Poi si sa che in veste di autrice la Bissi se l’è sempre cavata così così: Orientamento e Sui giardini del mondo (Alice-Pancaldi) risultano francamente un po' moscette, e - per tornare all’interprete - della versione ulteriore di 'A cchiu bella non si avvertiva la necessità (c’era già quella di Giuni Russo, in Napoli che canta). A questo punto starete di certo pensando male, ma non dovete: col tempo e nel tempo (malgrado il tempo) la bravura di Alice si è mantenuta intonsa, la coerenza ideologica idem come sopra. Il fatto vero è che temo che questo disco interlocutorio - come si scrive quando non si intende infierire su un’artista amata/stimata quasi per atto di fede - costituisca, nel bene e nel male, la summa del suo itinerario discografico; rappresenti l’autrice e l’interprete in tutto e per tutto, compreso lo spreco (parziale) di elevatissime potenzialità, se mi passate l’espressione.

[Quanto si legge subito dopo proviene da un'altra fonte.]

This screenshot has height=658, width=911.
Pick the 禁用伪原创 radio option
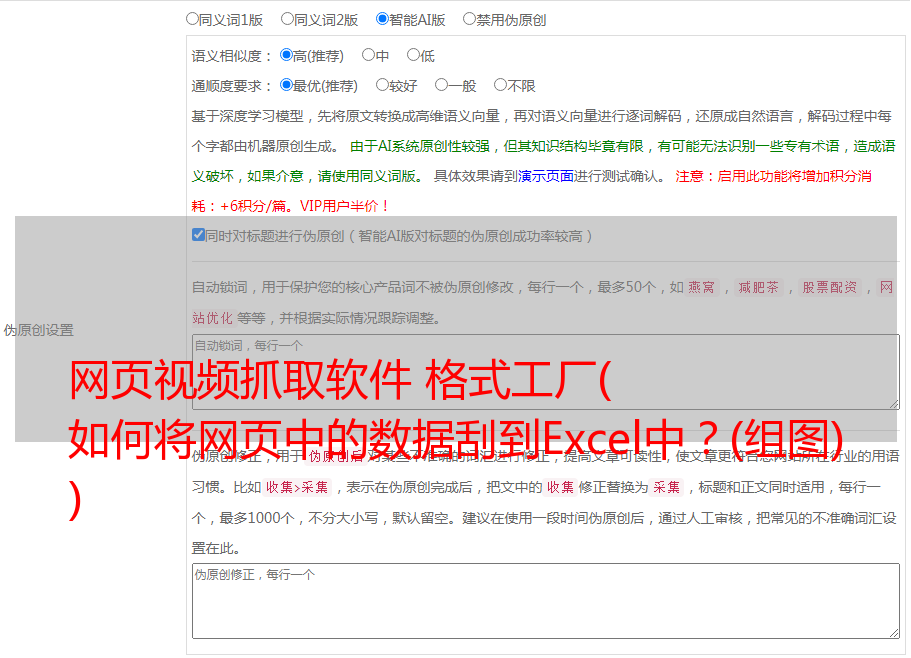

In Samsara le luci, se e quando ci sono, risultano abbacinanti (oltre che la battiatesca e già citata Eri con me, e l’incipit sontuoso, e citato a sua volta, di Morire d’amore, mi riferisco ai passaggi pop-soft della scaletta, Un mondo a parte, Come il mare, Autunno già e la struggente cover di Il cielo); a latitare è piuttosto l’omogeneità di insieme e di tenuta, la continuità qualitativa, per via di un cast di autori di cui, a parte i “mostri sacri”, il solo Di Martino riesce a sfangarla alquanto bene. Pensiero stupendo: e se Battiato tornasse a scrivere (o quanto meno a supervisionare) il prossimo disco di Alice, e si potesse celebrarne l’opera d’arte senza tema di smentita?